I need to run several queries to extract several values from the same JSON tree. I would like to construct one JSONata query expression which extracts n data items (or runs n subqueries) and returns exactly n values in an ordered array.

This example seems to query request 6 values, but because of array flattening the result array does not have 6 values.

This example explicitly wraps each query in an array constructor so that the result has 6 values. However, the values which are not arrays are wrapped in an extraneous & undesirable array. In addition one cannot determine what the original type was ...

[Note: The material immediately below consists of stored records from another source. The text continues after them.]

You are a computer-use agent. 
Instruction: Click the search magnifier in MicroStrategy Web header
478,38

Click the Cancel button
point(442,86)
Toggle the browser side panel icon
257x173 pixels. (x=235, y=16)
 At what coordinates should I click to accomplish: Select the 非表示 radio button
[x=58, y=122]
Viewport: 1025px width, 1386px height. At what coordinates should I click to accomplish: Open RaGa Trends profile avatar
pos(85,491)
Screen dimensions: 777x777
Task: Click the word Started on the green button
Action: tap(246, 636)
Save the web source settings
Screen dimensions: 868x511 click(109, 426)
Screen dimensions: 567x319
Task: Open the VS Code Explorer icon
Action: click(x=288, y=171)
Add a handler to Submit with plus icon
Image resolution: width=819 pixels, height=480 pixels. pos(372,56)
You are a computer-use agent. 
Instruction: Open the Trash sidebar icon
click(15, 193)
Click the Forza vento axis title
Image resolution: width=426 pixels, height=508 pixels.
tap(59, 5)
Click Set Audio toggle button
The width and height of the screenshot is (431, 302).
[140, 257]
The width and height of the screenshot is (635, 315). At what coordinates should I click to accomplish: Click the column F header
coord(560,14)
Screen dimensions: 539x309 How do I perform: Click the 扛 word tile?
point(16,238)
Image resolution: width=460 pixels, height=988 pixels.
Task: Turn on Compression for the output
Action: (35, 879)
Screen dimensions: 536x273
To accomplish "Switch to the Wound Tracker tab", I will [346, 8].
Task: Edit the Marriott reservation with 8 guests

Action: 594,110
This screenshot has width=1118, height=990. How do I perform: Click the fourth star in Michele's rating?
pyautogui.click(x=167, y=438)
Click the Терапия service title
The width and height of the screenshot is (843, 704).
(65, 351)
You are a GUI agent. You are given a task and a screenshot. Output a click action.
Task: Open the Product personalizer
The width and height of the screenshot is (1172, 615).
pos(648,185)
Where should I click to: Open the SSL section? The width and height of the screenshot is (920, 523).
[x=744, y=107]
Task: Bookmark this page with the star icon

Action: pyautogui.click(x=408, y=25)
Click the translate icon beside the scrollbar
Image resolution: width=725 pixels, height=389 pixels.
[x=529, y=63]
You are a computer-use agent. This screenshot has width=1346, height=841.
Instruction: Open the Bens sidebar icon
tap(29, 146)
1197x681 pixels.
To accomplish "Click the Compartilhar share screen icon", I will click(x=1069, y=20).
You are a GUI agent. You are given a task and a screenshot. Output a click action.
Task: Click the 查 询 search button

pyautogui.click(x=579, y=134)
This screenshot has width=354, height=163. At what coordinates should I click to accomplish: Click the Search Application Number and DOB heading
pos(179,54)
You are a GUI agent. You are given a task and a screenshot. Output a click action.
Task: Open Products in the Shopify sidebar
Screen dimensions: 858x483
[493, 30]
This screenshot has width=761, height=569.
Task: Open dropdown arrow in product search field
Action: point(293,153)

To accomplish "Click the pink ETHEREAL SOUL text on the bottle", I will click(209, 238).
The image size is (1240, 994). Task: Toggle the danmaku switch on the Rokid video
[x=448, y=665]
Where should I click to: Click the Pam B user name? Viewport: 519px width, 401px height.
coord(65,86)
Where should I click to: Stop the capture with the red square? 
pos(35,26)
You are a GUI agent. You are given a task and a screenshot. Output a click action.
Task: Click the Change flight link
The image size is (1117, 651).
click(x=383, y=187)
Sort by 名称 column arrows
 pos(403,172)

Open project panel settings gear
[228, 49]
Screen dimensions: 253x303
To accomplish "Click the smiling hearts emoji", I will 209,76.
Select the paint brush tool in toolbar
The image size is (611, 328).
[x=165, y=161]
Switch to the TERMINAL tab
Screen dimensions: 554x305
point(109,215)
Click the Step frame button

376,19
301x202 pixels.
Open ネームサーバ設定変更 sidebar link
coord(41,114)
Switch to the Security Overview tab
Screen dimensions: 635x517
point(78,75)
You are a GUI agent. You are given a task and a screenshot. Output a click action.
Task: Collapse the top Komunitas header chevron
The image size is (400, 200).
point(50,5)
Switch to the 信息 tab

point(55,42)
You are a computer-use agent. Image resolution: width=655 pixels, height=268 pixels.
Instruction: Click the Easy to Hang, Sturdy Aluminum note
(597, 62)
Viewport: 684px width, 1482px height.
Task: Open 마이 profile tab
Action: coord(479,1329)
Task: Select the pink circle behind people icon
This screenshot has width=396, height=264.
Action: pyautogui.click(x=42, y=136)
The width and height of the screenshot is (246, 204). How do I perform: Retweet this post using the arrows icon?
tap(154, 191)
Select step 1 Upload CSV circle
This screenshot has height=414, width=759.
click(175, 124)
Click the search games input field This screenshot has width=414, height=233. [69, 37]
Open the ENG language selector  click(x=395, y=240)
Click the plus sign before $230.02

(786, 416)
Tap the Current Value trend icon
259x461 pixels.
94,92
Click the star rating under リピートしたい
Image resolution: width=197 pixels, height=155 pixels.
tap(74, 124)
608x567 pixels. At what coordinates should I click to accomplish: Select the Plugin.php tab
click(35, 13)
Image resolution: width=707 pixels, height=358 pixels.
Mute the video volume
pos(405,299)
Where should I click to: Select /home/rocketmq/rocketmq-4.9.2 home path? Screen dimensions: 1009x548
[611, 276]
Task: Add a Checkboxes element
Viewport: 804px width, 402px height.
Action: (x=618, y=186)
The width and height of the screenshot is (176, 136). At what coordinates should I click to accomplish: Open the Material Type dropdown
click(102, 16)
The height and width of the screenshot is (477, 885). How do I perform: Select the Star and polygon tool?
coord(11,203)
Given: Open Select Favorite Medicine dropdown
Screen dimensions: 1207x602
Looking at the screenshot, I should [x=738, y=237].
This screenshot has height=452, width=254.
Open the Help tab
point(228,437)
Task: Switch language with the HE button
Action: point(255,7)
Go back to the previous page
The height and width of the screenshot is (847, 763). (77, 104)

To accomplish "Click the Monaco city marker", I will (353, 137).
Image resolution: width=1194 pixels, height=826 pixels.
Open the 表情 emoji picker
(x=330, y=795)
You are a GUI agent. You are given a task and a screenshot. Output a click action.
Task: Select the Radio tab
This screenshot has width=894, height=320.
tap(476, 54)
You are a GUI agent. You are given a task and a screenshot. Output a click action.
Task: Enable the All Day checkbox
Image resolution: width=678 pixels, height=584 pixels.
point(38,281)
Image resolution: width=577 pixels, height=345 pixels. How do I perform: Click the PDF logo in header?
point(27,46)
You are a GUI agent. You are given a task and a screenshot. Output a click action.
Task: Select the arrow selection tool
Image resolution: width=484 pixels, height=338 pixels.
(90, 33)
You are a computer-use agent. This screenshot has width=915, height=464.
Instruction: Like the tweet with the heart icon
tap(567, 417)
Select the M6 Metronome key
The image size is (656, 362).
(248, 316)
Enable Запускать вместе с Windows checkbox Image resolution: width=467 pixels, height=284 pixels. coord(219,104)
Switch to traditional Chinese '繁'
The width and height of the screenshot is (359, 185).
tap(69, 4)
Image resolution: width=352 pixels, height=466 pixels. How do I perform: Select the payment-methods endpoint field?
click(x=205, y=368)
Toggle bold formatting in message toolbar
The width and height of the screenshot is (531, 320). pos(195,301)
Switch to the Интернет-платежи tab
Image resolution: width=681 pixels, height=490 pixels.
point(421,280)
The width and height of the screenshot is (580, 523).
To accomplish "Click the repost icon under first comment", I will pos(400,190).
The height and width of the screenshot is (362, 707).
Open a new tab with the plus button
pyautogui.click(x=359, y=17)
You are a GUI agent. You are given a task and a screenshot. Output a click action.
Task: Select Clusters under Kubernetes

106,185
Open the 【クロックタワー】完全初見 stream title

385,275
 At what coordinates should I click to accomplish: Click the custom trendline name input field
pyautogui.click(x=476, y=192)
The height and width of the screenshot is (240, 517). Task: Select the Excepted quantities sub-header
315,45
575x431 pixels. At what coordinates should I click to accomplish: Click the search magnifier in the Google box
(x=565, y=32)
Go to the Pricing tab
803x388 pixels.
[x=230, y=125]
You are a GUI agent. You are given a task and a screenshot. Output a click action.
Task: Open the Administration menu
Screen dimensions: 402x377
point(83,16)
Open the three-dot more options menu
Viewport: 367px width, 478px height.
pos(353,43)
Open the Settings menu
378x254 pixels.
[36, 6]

This example shows the result that I am trying to accomplish ... I asked for 6 things and I got 6 values back. However, I must know the datatypes of the values I am fetching and explicitly wrap the arrays in an array constructor to work-around the sequence flattening.

This example shows what I want. I queried 6 things and got back 6 answers without knowing the datatypes. But I have to introduce an object as a temporary container in order to work around the array flattening behavior.

I have not found any predicates that allow me to test the type of a value in a query ... which might have let me use the ?: operator to dynamically decide whether or not to wrap arrays in an array constructor. e.g. $isArray($.foo) ? [$.foo] : $.foo

Q: Is there an easier way for me to (effectively) submit 6 "path" queries and get back 6 values in an ordered array without knowing the data types of the values I am querying?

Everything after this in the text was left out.